ROMERO MC; MAS M; GIACHETTO G; ALGORTA G; PÍREZ MC; CÚNEO A; SCHIMCHAK M
Rev Med Urug 2008; 24: 238-245
Full text (spanish) |  Full text (spanish) (New windows, pdf) | Abstract

Abstract

Introduction: in Uruguay, since 2001, community acquired non-multiresistant methicillin-resistant staphylococcus aureus was defined as an emerging pathogen in child community acquired diseases. Between 2003 and 2004, the fast dissemination of infections caused by this germ resulted in several people dying and the uprising of a health alarm.

Objective: to describe the main clinical features and evolution in children hospitalized due to community acquired methicillin resistant staphylococcus aureus in two university medical centers between 2003 and 2007.

Method: the study was conducted in children with invasive community acquired methicillin resistant staphylococcus aureus infections, who were hospitalized in the Pediatric Hospital of the Pereira Rossell Health Care Center and in the Litoral de Paysandú Teaching Hospital between January 1, 2003 and December 31, 2007. We defined an infection as invasive when the germ was isolated in usually sterile sites. We analyzed age, sex, topography, complications and mortality.

Results: 78 children were hospitalized; average age was 5.4 years old. The most common clinical presentations were empyema (n=28), osteoarticular infection (n=27), bacteremia secondary to skin and soft tissue infections (n=9). Among children with empyemia, 5 evidenced sepsis or septic shock, or both; 27 required thorax drain, 11 of which evidenced abcess in the chest cavity, 6 of which evidenced costal osteomyelitis, one of which required partial neumonectomy.

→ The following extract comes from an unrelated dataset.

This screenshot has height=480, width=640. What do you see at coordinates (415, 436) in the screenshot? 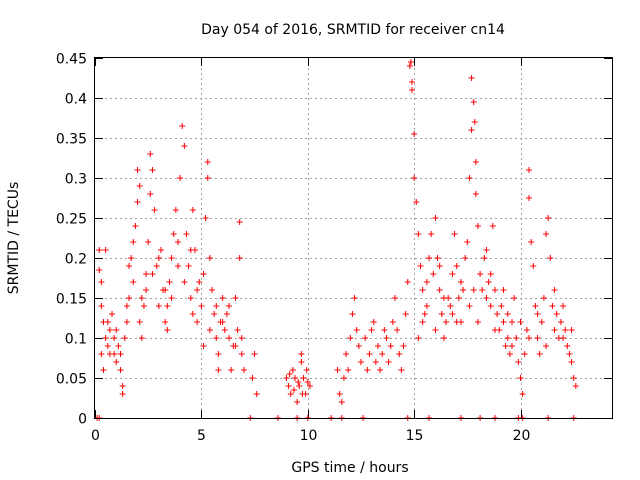
I see `x-tick-label: 15` at bounding box center [415, 436].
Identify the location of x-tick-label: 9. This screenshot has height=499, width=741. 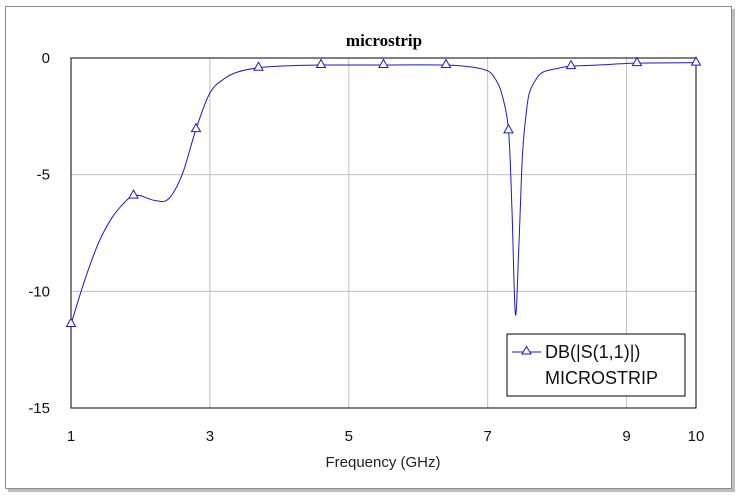
(626, 436).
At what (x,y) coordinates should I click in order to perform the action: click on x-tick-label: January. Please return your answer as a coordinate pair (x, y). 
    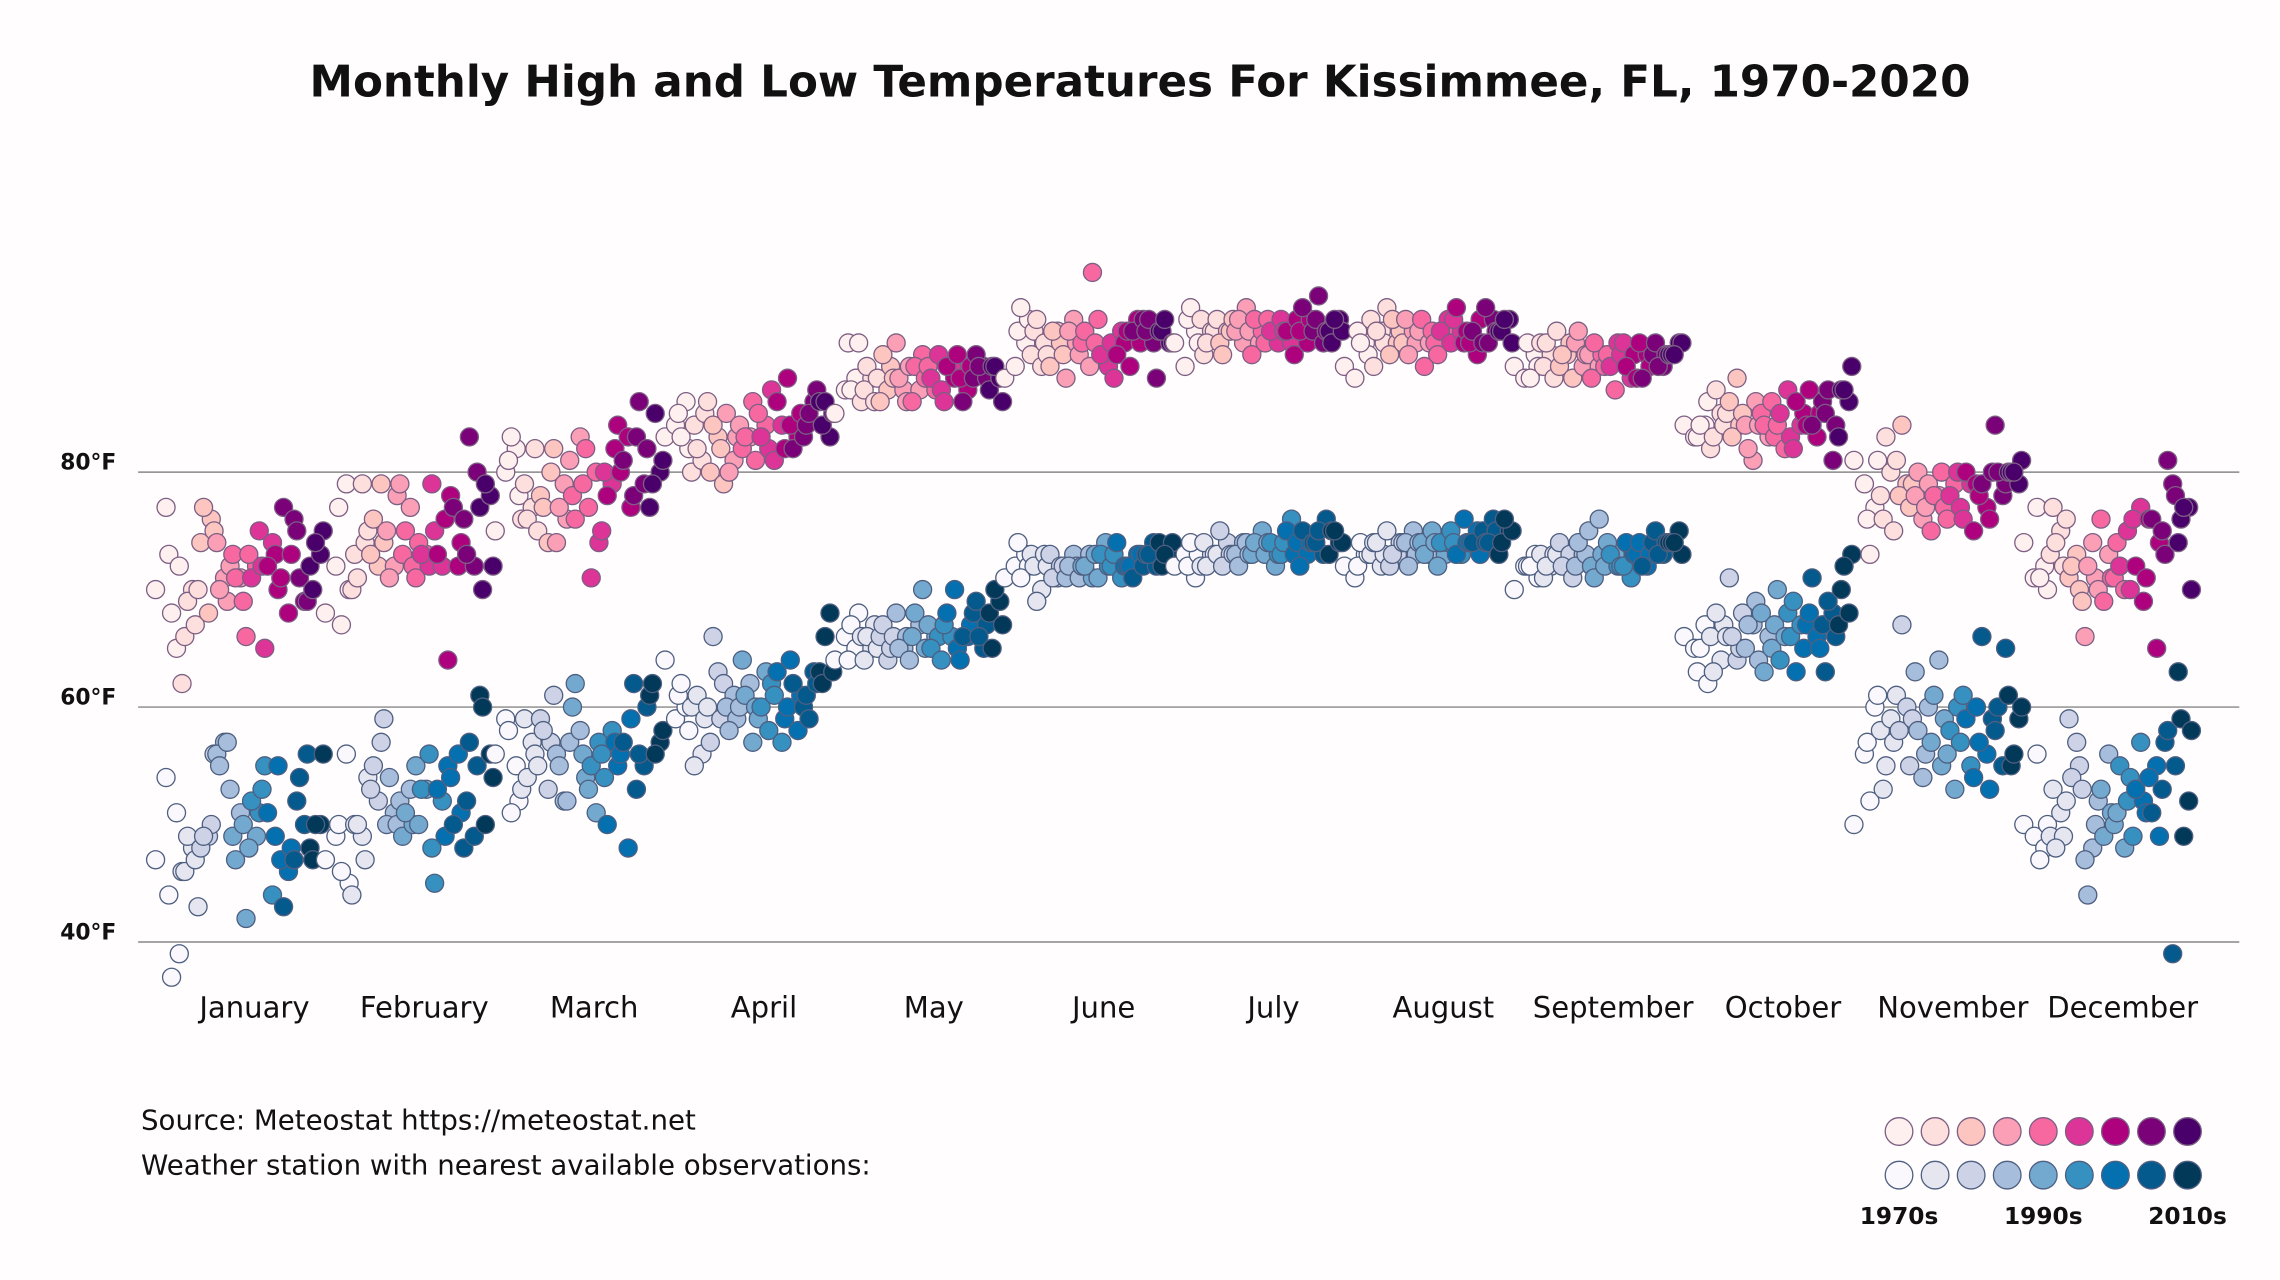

Among the osteoarticular infection group, they all required drainage; 9 evidenced pandiaphystis, sepsis or septic sic, or both; 5 evidenced deep vein thrombosis, and 5 evolved to chronicity. Five children (6.4%) died; three of them with empyemia and two with osteoarticular infections Conclusions: a large proportion of children with invasive community acquired methicillin resistant staphylococcus aureus infections presented sequelae; mortality in this series was 6.4%. Learning about the different forms of clinical presentation and possible evolution is essential for early diagnosis and the appropriate empirical treatment.

Genetic characterization of strains could contribute to improving control and treatment.